### Task input
══════════════════════════════
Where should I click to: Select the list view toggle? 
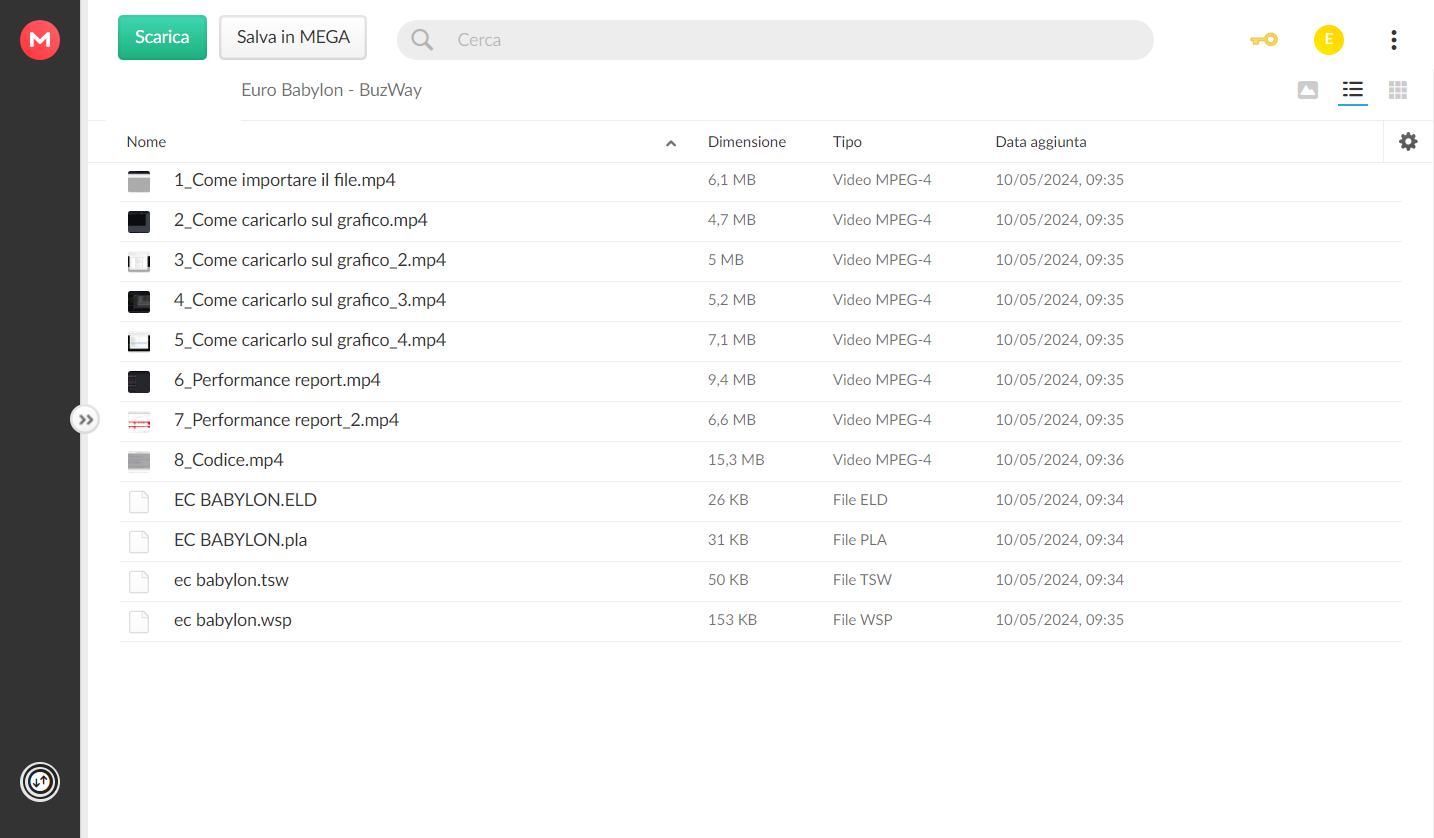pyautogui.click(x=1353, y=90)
══════════════════════════════
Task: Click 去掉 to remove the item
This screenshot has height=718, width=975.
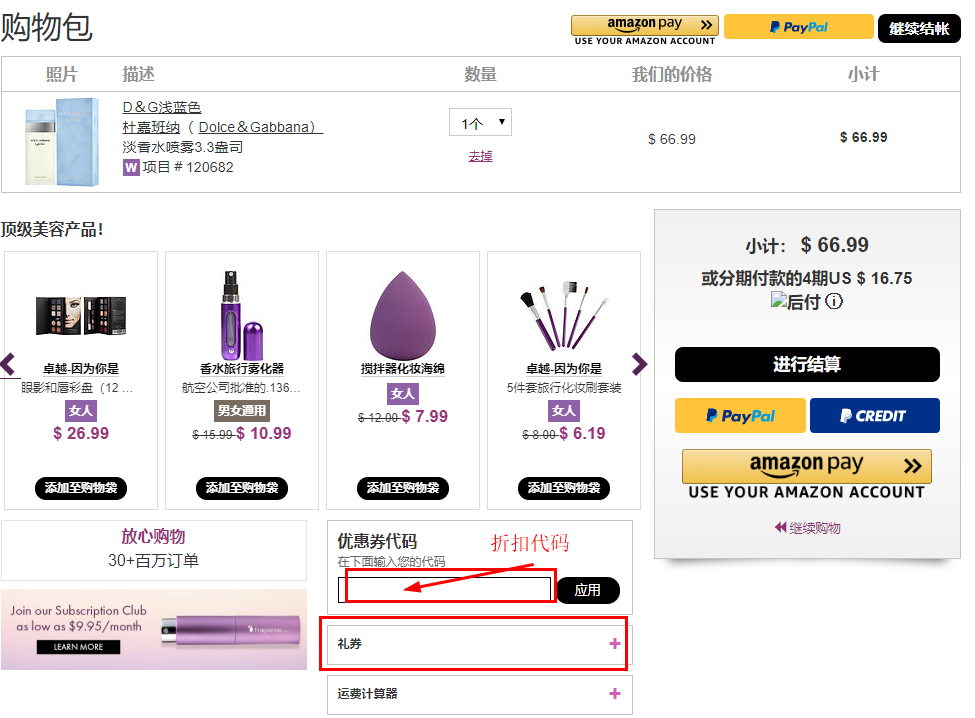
══════════════════════════════
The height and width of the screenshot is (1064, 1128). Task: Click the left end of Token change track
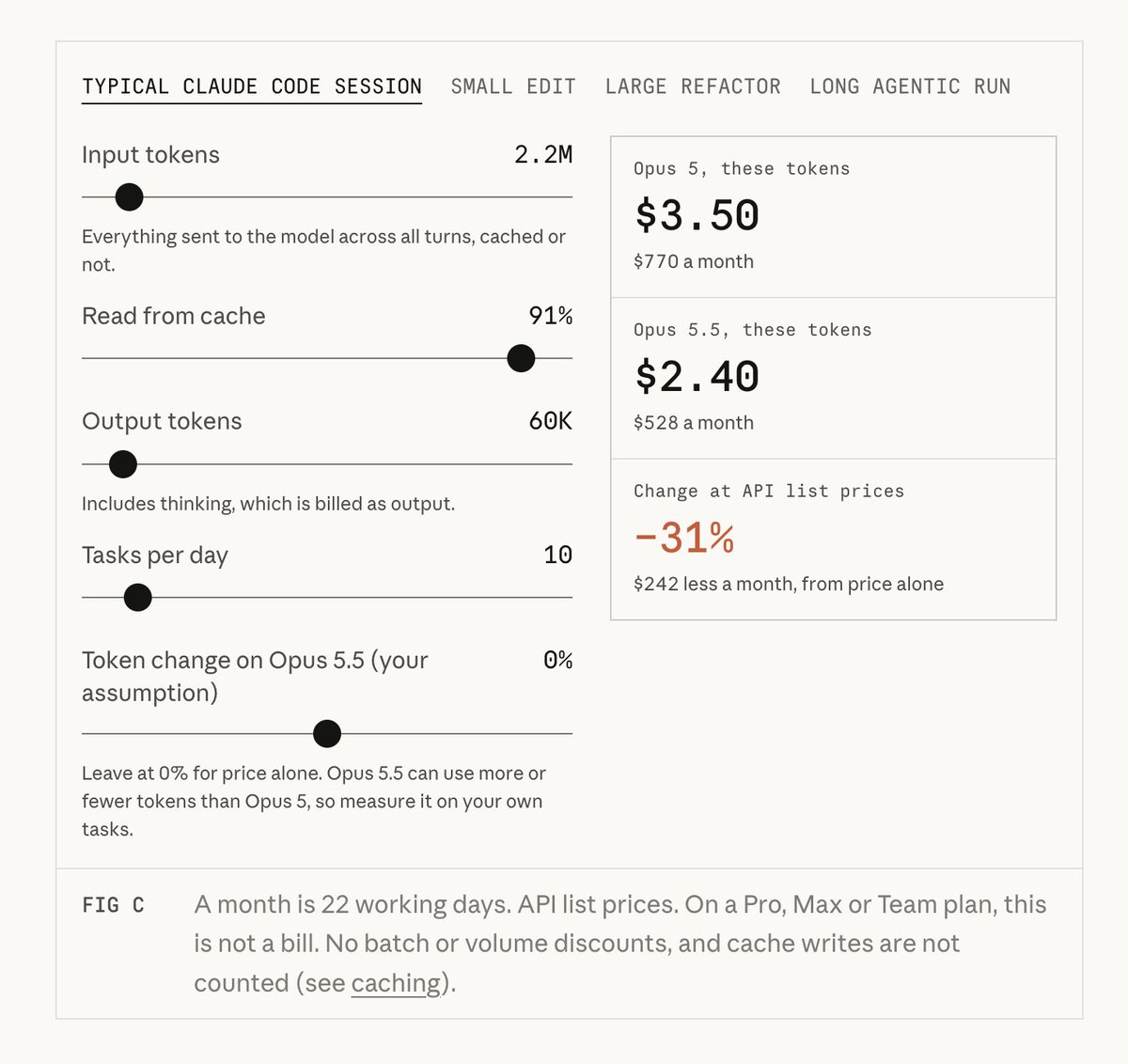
══════════════════════════════
### Work task
Look for the string "height" in the entries above. Copy every line that has it.

### Answer to this exercise
This screenshot has height=718, width=975.
The height and width of the screenshot is (1064, 1128). Task: Click the left end of Token change track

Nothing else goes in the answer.